Entries for pointing to words and elements.
** START **

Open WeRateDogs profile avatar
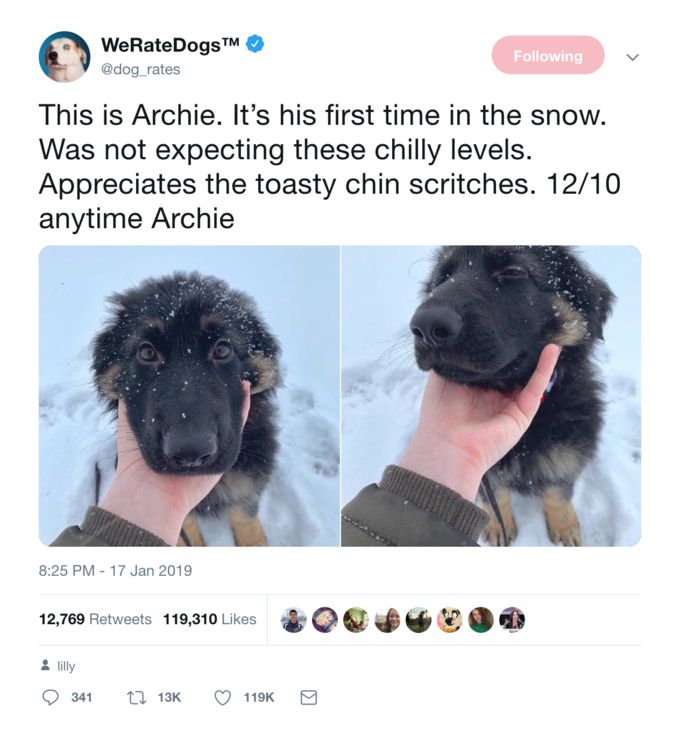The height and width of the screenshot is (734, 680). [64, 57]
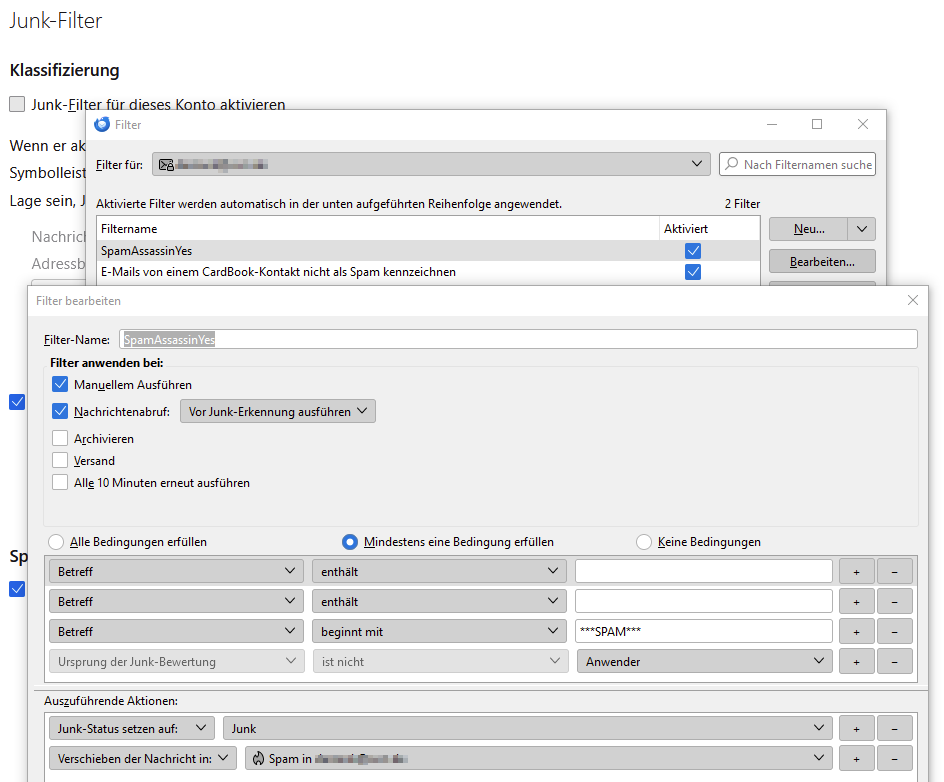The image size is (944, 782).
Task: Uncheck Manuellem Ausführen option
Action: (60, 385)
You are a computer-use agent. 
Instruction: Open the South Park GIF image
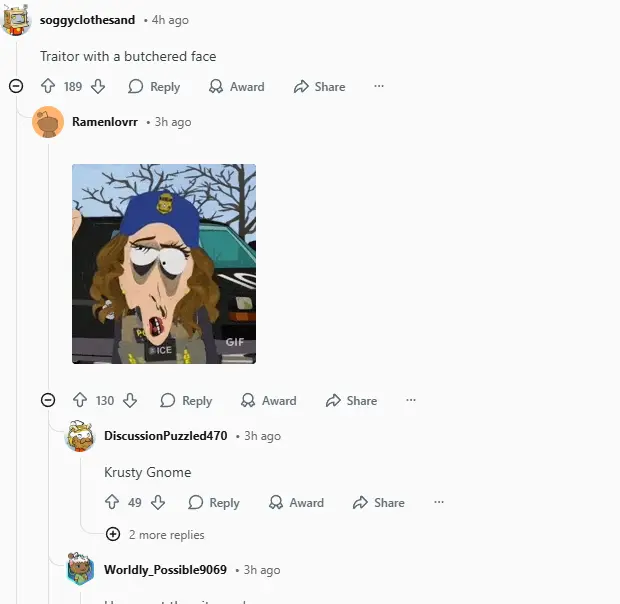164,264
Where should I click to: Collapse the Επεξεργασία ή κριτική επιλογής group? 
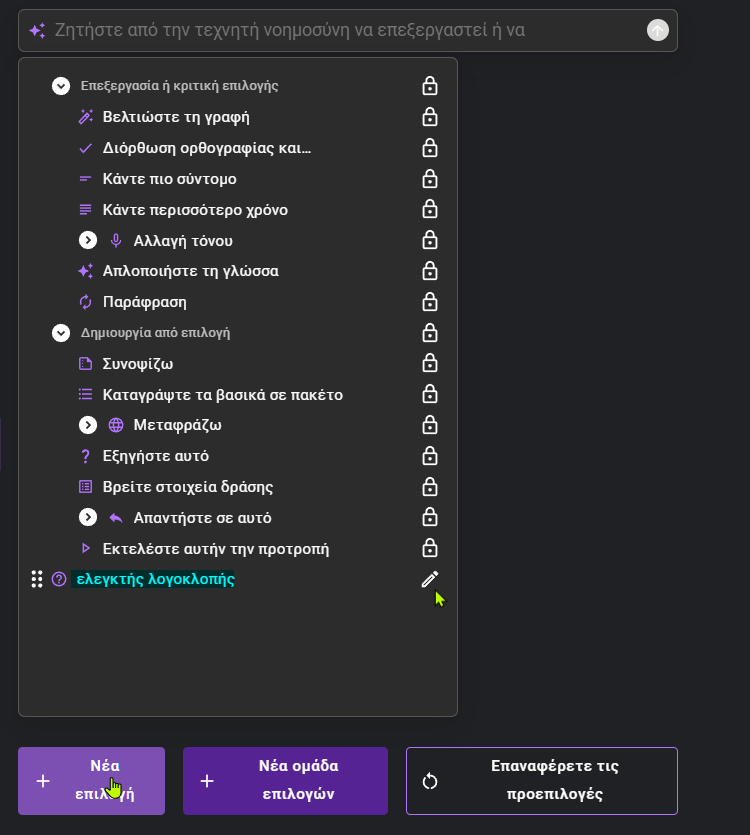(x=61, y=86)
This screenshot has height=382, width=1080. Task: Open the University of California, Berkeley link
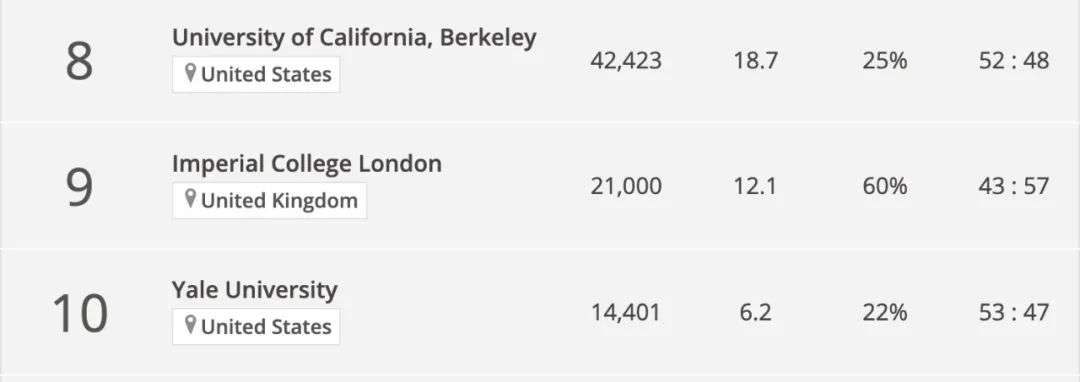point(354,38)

** END **

Work to complete. Render every line of the entries above as a Markdown table with a Row column numbering them in order and a Line column holding each line, leaving out blank lines. Omit the pictures from the answer.

Written solution.
| Row | Line |
|---|---|
| 1 | Open WeRateDogs profile avatar |
| 2 | The height and width of the screenshot is (734, 680). [64, 57] |
| 3 | The image size is (944, 782). |
| 4 | Task: Uncheck Manuellem Ausführen option |
| 5 | Action: (60, 385) |
| 6 | You are a computer-use agent.  |
| 7 | Instruction: Open the South Park GIF image |
| 8 | 164,264 |
| 9 | Where should I click to: Collapse the Επεξεργασία ή κριτική επιλογής group?  |
| 10 | (x=61, y=86) |
| 11 | This screenshot has height=382, width=1080. Task: Open the University of California, Berkeley link |
| 12 | point(354,38) |